Movie also changed the presentation of the ending. Surprisingly though the writers Alan J. Pakula and Frank Pierson carried most of the dialogues from the book into the film.
Harrison Ford doesn’t look as charming as he was as Han Solo or Indiana Jones in this film. He looks very much a stern and honest prosecuting attorney, although he has cropped his hair military style. Despite Rusty's role having it's flaws, Ford blended well into it, including his crooked smile that only added to the mystery.

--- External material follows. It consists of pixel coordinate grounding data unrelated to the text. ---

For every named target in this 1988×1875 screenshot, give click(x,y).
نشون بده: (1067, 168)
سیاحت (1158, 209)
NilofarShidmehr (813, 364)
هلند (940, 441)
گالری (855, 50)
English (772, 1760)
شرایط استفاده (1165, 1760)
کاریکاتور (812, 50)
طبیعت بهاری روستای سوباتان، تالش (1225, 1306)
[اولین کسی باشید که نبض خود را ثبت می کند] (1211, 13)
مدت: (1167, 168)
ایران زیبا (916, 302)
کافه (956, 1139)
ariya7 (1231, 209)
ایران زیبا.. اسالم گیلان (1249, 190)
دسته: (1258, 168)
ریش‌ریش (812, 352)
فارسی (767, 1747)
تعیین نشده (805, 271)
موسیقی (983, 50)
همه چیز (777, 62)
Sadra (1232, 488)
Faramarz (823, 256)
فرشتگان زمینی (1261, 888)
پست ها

It took me a second watch to figure out that Bonnie Bedelia, portraying the role of Barbara Sabich in this movie, is the same one who portrayed the role of Holly Gennaro McClane, wife of John McClane in Die Hard Part 1 and 2. In my mind they were two different actresses.
There were quite a few familiar actors in the film, although I only remembered Ford until I re-watched the movie again. For instance, Brian Dennehy as District Attorney Raymond Hogan and Tom Mardirosian as Nico Della Guardia, Raymond's opponent.
And this gentleman, Bradley Whitford, as Quentin "Jamie" Kemp, one of the defense attorneys on Rusty's side. I saw him in countless TV episodes of various serials that he almost became a common household name.
Yet, I could not place where I saw Greta Scacchi, the femme fatale from the movie. Try as I may I am unable to place her.
The title music that follows most part of the movie is very haunting and leaves a hiver at the back of your spine when you listen to it. It's called "Presumed Innocent" aptly named, and created by John Williams. Agreeably one of the most sinister score ever made.
The movie felt far more chilling than the book. May be because book had lengthier descriptions of every scene and much more in-depth court scenes. In the end movie justified the book perfectly.
If you haven't watched it yet, I would say go ahead and rent it on Amazon Prime or pick it up from your local library. It is worth a watch.
1. Plot Reveals:
a. In the end the director's don’t show what happens to Rusty and his wife Barbara after Rusty knows the truth. They leave it to the viewer's imagination.